People living with BPD were also more likely to be a complainant seeking a family violence intervention order than those without (50 per cent versus 27 per cent respectively).
Senior author, Orygen’s Professor Andrew Chanen, said the paper was one of the few to look at the interpersonal risks to young people living with BPD.
“Most studies have focused on the link between BPD and violence perpetration, but I’ve been working in this area a long time and I’ve seen young people living with BPD on the receiving end of violence far too often,” Professor Chanen said of the findings published in the Journal of Interpersonal Violence.
“What these findings show is that young people living with BPD are in fact more vulnerable to interpersonal violence than other young people and we need to look at ways to address this.
“What we’re proposing is that by providing prevention and early intervention programs that build and strengthen interpersonal skills among young people living with BPD, this might reduce the risk of experiencing interpersonal violence.”

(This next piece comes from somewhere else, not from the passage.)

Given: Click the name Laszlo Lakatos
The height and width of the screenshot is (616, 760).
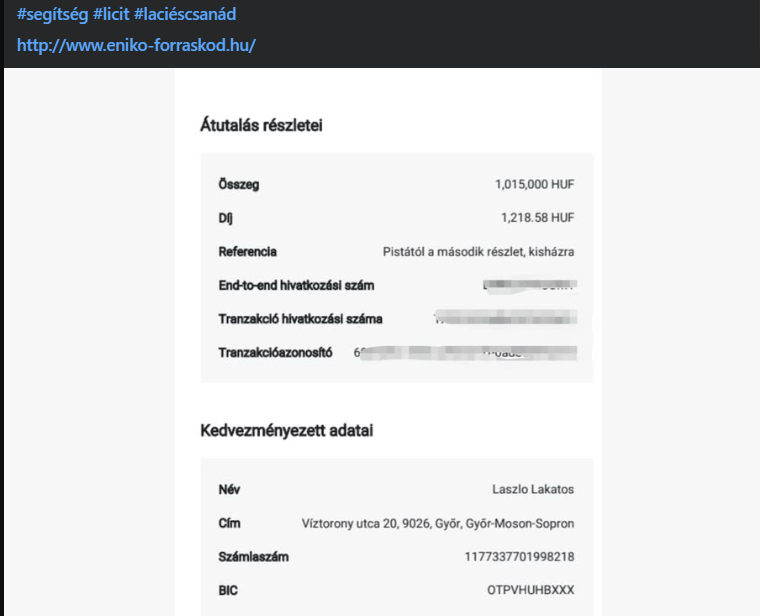Looking at the screenshot, I should pos(533,490).
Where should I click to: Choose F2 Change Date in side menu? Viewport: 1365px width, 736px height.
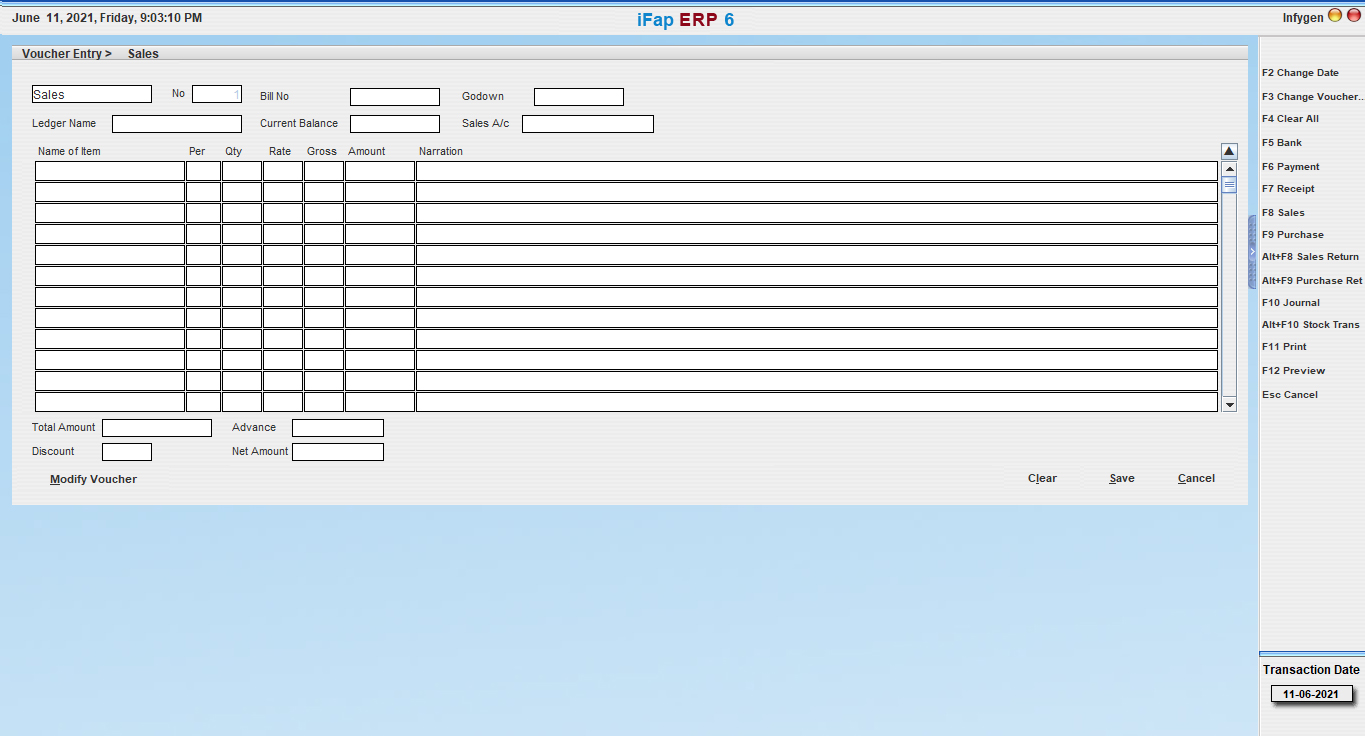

The paper included a sample of 492 young people seeking mental health care at Orygen between 1998 and 2008. Data on victimisation was taken from the statewide Victorian Police Law Enforcement Assistance Program database.
Significantly, the analysis found that not all young people living with BPD were at the same risk.
“Young people with more severe BPD – which we defined as those who met more BPD diagnostic criteria – were more likely to be victims of violence,” Professor Chanen said.
“We also found that, contrary to much previous research, males were at greater risk of becoming victims of family violence than females.”
Young people with certain BPD features were also more likely to become victims of violence.
Those with greater impulsivity and anger were at a 1.7- to 1.8-fold increased risk of being victims of a violent offence than others living with BPD.
Meanwhile those experiencing unstable relationships, impulsivity and emotional instability were at a 1.7- to 1.9-fold increased risk of being a complainant seeking a family violence intervention order than others.
“Early intervention for BPD not only focuses upon the immediate needs of young people but also it aims to have downstream effects. Reducing experiences of violence is among the most important of these goals at both time points,” Professor Chanen said.